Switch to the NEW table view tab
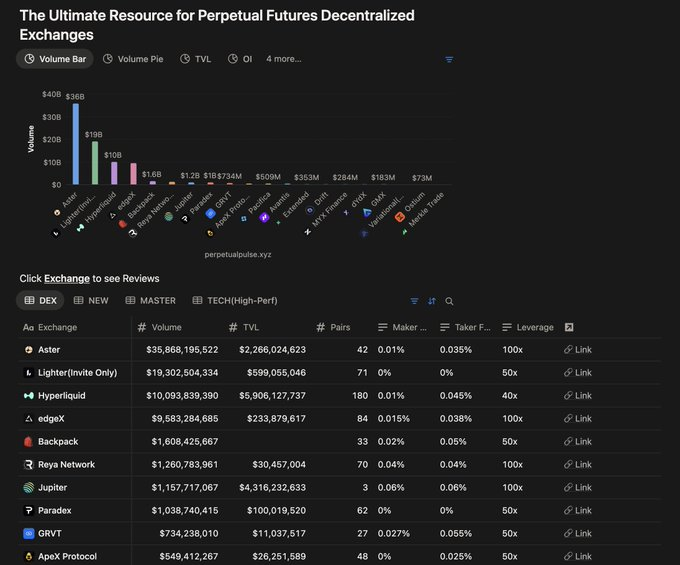coord(91,300)
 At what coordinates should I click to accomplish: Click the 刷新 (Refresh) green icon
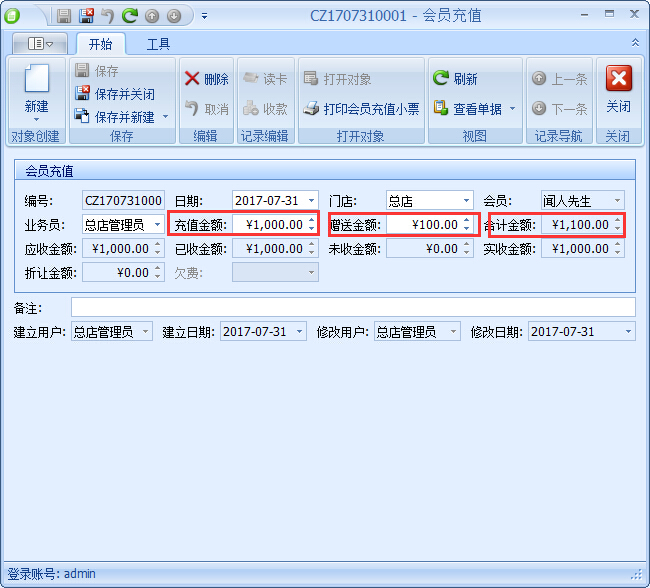pyautogui.click(x=440, y=79)
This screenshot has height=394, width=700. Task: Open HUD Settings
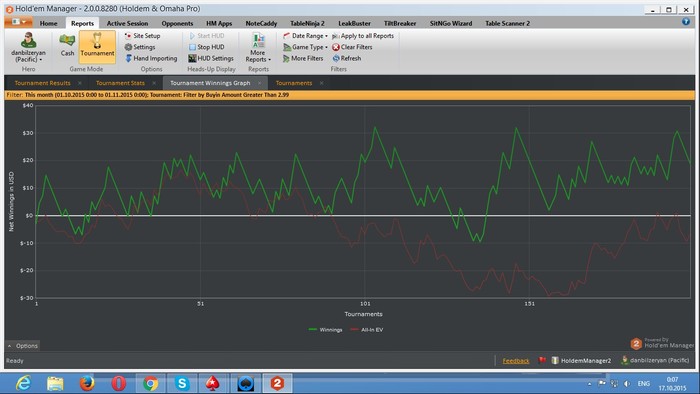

========================================

PROBLEM TO WORK ON:
Above are the records; repeat them all exactly, without the pictures.

OUTPUT BELOW:
Switch to the NEW table view tab
coord(91,300)
 At what coordinates should I click to accomplish: Click the 刷新 (Refresh) green icon
pyautogui.click(x=440, y=79)
This screenshot has height=394, width=700. Task: Open HUD Settings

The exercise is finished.